### Task to complete
Please turn the material below into a numbered list with one line per item, leaving out any blank lines.

### Records supplied

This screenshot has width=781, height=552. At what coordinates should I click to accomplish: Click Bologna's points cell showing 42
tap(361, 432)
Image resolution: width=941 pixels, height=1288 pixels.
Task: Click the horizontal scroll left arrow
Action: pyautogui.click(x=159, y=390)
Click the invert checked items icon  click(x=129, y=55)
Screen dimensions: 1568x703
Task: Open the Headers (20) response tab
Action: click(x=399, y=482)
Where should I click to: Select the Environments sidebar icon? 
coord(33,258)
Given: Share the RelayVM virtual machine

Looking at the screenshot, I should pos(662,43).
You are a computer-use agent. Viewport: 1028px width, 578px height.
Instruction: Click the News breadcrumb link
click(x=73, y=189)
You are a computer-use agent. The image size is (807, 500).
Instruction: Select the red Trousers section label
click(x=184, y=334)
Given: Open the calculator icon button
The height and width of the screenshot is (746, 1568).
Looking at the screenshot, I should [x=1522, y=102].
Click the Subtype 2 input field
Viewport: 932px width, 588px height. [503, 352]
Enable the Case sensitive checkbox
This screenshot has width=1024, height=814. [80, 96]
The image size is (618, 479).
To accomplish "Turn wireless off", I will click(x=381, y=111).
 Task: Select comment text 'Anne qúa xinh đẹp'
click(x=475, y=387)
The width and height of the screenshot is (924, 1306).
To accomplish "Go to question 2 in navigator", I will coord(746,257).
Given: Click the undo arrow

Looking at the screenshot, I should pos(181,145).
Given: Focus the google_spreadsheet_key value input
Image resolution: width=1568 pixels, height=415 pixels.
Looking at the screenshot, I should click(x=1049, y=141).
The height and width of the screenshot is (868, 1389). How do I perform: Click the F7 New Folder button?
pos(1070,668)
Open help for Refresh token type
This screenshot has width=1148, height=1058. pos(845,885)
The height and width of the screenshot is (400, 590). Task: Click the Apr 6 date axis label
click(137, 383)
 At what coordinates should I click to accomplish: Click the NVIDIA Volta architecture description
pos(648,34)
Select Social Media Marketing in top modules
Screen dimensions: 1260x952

### The result
1. This screenshot has width=781, height=552. At what coordinates should I click to accomplish: Click Bologna's points cell showing 42
2. tap(361, 432)
3. Image resolution: width=941 pixels, height=1288 pixels.
4. Task: Click the horizontal scroll left arrow
5. Action: pyautogui.click(x=159, y=390)
6. Click the invert checked items icon  click(x=129, y=55)
7. Screen dimensions: 1568x703
8. Task: Open the Headers (20) response tab
9. Action: click(x=399, y=482)
10. Where should I click to: Select the Environments sidebar icon? 
11. coord(33,258)
12. Given: Share the RelayVM virtual machine
13. Looking at the screenshot, I should pos(662,43).
14. You are a computer-use agent. Viewport: 1028px width, 578px height.
15. Instruction: Click the News breadcrumb link
16. click(x=73, y=189)
17. You are a computer-use agent. The image size is (807, 500).
18. Instruction: Select the red Trousers section label
19. click(x=184, y=334)
20. Given: Open the calculator icon button
21. The height and width of the screenshot is (746, 1568).
22. Looking at the screenshot, I should [x=1522, y=102].
23. Click the Subtype 2 input field
24. Viewport: 932px width, 588px height. [503, 352]
25. Enable the Case sensitive checkbox
26. This screenshot has width=1024, height=814. [80, 96]
27. The image size is (618, 479).
28. To accomplish "Turn wireless off", I will click(x=381, y=111).
29.  Task: Select comment text 'Anne qúa xinh đẹp'
30. click(x=475, y=387)
31. The width and height of the screenshot is (924, 1306).
32. To accomplish "Go to question 2 in navigator", I will coord(746,257).
33. Given: Click the undo arrow
34. Looking at the screenshot, I should pos(181,145).
35. Given: Focus the google_spreadsheet_key value input
36. Image resolution: width=1568 pixels, height=415 pixels.
37. Looking at the screenshot, I should click(x=1049, y=141).
38. The height and width of the screenshot is (868, 1389). How do I perform: Click the F7 New Folder button?
39. pos(1070,668)
40. Open help for Refresh token type
41. This screenshot has width=1148, height=1058. pos(845,885)
42. The height and width of the screenshot is (400, 590). Task: Click the Apr 6 date axis label
43. click(137, 383)
44.  At what coordinates should I click to accomplish: Click the NVIDIA Volta architecture description
45. pos(648,34)
46. Select Social Media Marketing in top modules
47. Screen dimensions: 1260x952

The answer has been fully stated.